I have a lot to thank my parents for when it comes to the diagnosis with and ongoing management of my fibromyalgia and related conditions. The biggest gift my parents gave me was right at the beginning. They made sure I saw the best doctor in our area and when he diagnosed me with fibromyalgia and recommended specific prescriptions to be taken daily (and indefinitely), they agreed with me that something just didn’t seem right. I was too young — 13 at the time — to make the choice to put a medication that was relatively new on the market into my body indefinitely. We didn’t know what the long term effects of a choice like this would be and they supported my decision to avoid treatment at that time.
Later, as my symptoms continued to worsen, they patiently supported me in going to acupuncture, trying different nutritional plans, seeing physical therapists and chiropractors and naturopaths. They were patient and they let me go my own way. They always trusted that I was the best judge of what would help me get to feeling my best. I chose how I handled it and often I didn’t handle it well. They loved me anyway.
When I discovered Pilates could be helpful my Mom helped me pay for my certification to become a teacher because we realized that it would be more cost effective in the long run than paying for classes. Plus, it would allow me a possible way to make money helping others with similar symptoms.
My parents have continued to be helpful with my choice to go gluten free and I remember how much care they put into my first Christmas after making such a big change to my diet.

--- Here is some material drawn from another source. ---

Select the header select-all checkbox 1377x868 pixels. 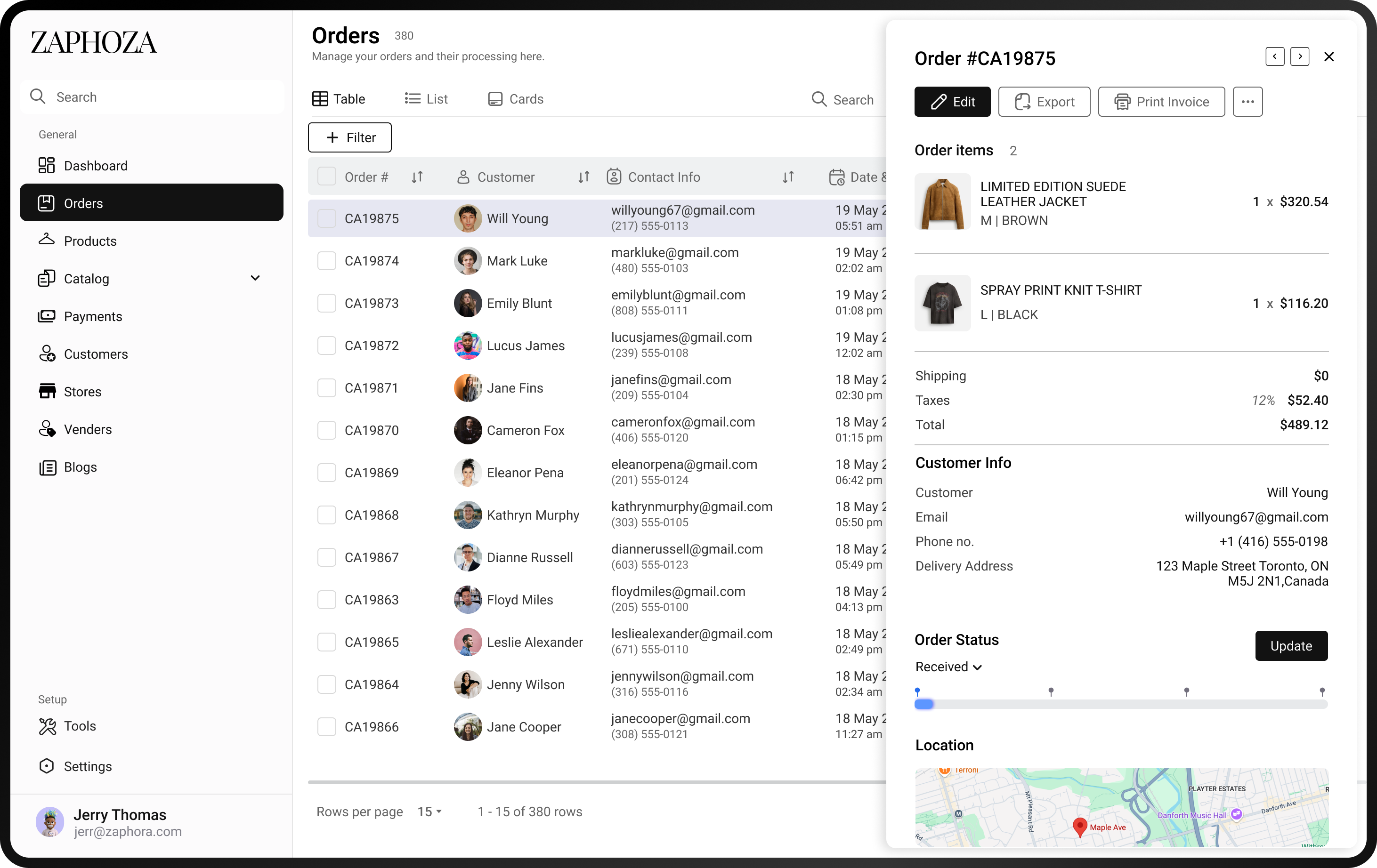326,177
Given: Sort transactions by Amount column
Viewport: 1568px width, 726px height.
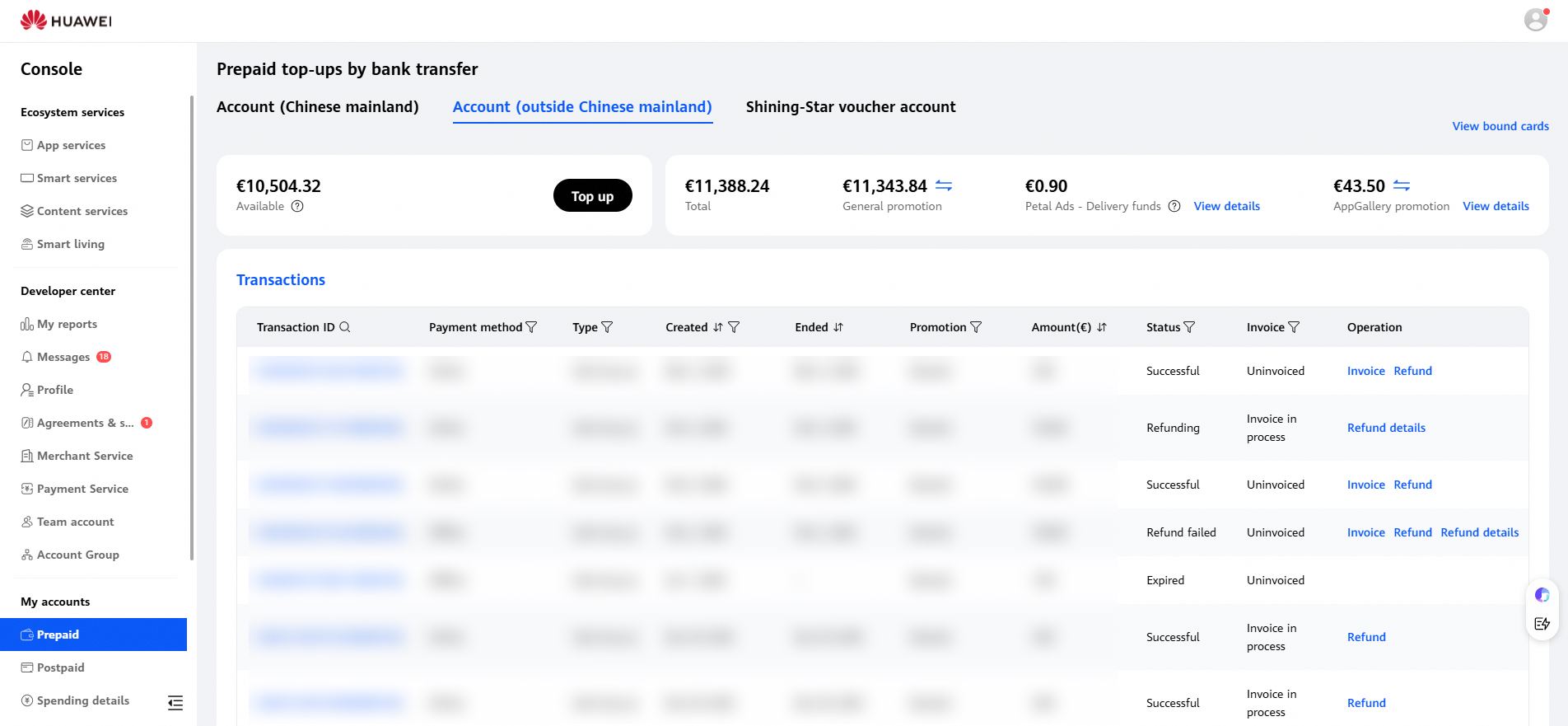Looking at the screenshot, I should 1102,327.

No one wanted me to feel left out.
They have continued to support my choice to use and share all natural food based supplements and have been excited with me as my energy has improved and my symptoms have disappeared. Now, they support me as I share my story with my documentary film project about fibromyalgia: Invisible the Film.
Above all, my parents taught me by example how to be entrepreneurial. When I was at my sickest it was nearly impossible for me to hold down a traditional job. When I was faced with creating an entrepreneurial lifestyle that allowed me to work less hours per day and days per week, often from home and on my own terms, I could draw upon what I saw them do with their businesses as I was growing up and I could turn to them for advice and support. I still do!
I am very lucky to have had their support — something I’m sure many people suffering from a chronic illness hope to have along their journey toward healing. I know the way my parents have been there for me has greatly impacted my ability to thrive and live a healthy lifestyle in the face of a difficult diagnosis.
Thanks, Mom and Dad. I am eternally grateful.